▸ Required actions:
(A) Rewrite the paragraph of the grounded-conductor passage that begins "An effective yet inexpensive tool" as a short bulleted list, keeping its main facts.
(B) In the grounded-conductor passage, what color is the high leg of a three-phase Δ configuration customarily coded?
(C) Extend the grounded-conductor passage, starting after its last sentence.

A couple problems remain. Often, when looking at current paths in a printed circuit, at motor terminals or within electrical equipment, it is not possible to determine which side is grounded. Moreover, you have to analyze the utility power at the receptacle to make sure that somewhere along the line, the wires were not crossed, invalidating the color code.

An effective yet inexpensive tool is the very high-impedance electrician’s neon test light, which permits the user to test any wire or terminal against a known ground. Another diagnostic tool, only slightly more expensive, is the circuit analyzer, which plugs into a regular 120-V receptacle. Built-in LEDs indicate correct wiring, crossed ground and hot wires, missing ground, etc.

There are instances when the methods for distinguishing between a grounded conductor and a conductor referenced to ground and energized at a higher potential do not resolve the polarity question. Specifically, there’s a problem when both sides of the circuit are referenced to and float above their grounds.

Typically, a center tap is grounded. This type of circuit cannot be measured and displayed by means of a conventional grounded bench-type oscilloscope because a severe fault-to-ground will arise when the probe ground return lead connects to either side of the circuit. This is regardless of whether the instrument is powered up or whether the probe tip is in contact with the other side of the circuit. Here are some examples:

The hazard exists when the user attempts to measure two ungrounded phase voltages, either of the hot legs of a common 240-V single-phase circuit or two ungrounded phase voltages in a three-phase circuit. In the latter case, exceptionally high voltages and available current create an exceptionally hazardous situation. In a three-phase Y-configuration, all three phases are ungrounded, and no combination of two of them can be measured with a bench oscilloscope. In a three-phase Δ configuration, the midpoint of one of the phases is grounded, creating an opposite high leg which is customarily color-coded orange. Connect your ground return lead only to the grounded midpoint. In one of these circuits, high voltage and high available fault can create an exceptionally powerful arc fault.

In a variable-frequency drive used to control the speed of a three-phase ac motor, the utility voltage, typically 480 Vac, is rectified to a still higher dc voltage by means of a full-wave rectifier with a center tap. This voltage is conveyed to the inverter section via the dc bus, and technicians often want to view this voltage in an oscilloscope to see if there is excessive ripple, which may be disrupting the inverter. But because both dc conductors are ungrounded (but referenced to ground), such a measurement cannot be performed using a conventional bench-type oscilloscope hookup.

▸ Data listing:
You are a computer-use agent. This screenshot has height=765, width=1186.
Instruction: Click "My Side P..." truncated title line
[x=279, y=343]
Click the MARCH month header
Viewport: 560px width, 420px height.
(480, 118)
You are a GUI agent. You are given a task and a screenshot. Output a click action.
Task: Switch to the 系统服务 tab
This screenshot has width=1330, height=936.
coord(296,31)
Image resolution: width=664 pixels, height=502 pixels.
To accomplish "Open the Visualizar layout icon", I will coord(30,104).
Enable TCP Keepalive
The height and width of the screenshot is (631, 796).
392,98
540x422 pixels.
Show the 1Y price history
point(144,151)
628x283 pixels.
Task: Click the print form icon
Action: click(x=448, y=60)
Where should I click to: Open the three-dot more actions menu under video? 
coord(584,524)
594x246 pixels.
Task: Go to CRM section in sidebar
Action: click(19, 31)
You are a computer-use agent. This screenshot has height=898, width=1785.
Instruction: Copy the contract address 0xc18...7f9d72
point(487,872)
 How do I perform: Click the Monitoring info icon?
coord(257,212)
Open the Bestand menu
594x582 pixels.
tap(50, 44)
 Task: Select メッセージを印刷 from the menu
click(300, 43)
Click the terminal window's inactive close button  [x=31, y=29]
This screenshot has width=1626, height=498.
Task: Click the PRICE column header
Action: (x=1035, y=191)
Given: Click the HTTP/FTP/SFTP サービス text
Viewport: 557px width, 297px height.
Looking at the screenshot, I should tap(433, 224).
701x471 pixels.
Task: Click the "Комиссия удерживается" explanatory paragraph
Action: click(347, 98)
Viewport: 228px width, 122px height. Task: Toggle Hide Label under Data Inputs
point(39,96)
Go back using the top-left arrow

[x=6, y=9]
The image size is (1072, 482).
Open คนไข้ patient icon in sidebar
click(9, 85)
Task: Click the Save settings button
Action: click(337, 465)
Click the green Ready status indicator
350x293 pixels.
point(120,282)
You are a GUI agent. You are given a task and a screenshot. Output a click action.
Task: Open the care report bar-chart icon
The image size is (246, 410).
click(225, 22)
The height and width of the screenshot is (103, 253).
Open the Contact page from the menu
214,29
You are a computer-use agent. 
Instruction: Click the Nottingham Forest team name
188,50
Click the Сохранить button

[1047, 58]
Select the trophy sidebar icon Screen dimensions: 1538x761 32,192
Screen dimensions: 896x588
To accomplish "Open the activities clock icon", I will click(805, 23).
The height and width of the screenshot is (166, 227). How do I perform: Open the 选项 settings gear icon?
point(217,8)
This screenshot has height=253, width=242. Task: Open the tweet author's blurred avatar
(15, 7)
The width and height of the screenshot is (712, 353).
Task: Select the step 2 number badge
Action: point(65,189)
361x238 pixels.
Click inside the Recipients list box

▸ Task answers:
(A)
- Electrician's neon test light: inexpensive, very high impedance, and lets the user test any wire or terminal against a known ground.
- Circuit analyzer: only slightly more expensive, plugs into a regular 120-V receptacle, and uses built-in LEDs to show correct wiring, crossed ground and hot wires, a missing ground, and similar faults.

(B) Orange.

(C)
A similar situation exists in a switching power supply. Both output conductors and parts of the internal wiring are referenced to ground and float above it. Similarly, an ordinary residential dimmer switch presents this hazard.

There are several remedies. Some technicians saw off the oscilloscope power cord ground prong. While this may protect against arc faults associated with floating voltages, additional unexpected hazards are introduced down the road because an internal fault or moisture that has entered the enclosure may energize normally non-current carrying conductive parts. The over-current protection at the entrance panel or distribution box will not trip out without grounding conductor continuity.

Another remedy is to use an isolation transformer, either factory made or fabricated by connecting two identical transformers back-to-back, starting with the step-down transformer. The problem here is that an internal ground fault or alternate ground path can negate that strategy.

A safe remedy is to use differential probes. Properly used, they eliminate any possibility of fault current in measuring floating voltage, but this rarely-used accessory is expensive, and in high-frequency circuits it may limit the bandwidth.

Thus most technicians use the hand-held, battery powered oscilloscope for floating voltage measurements. All channels in these instruments are isolated from ground, eliminating arc-fault hazards otherwise inherent in these measurements.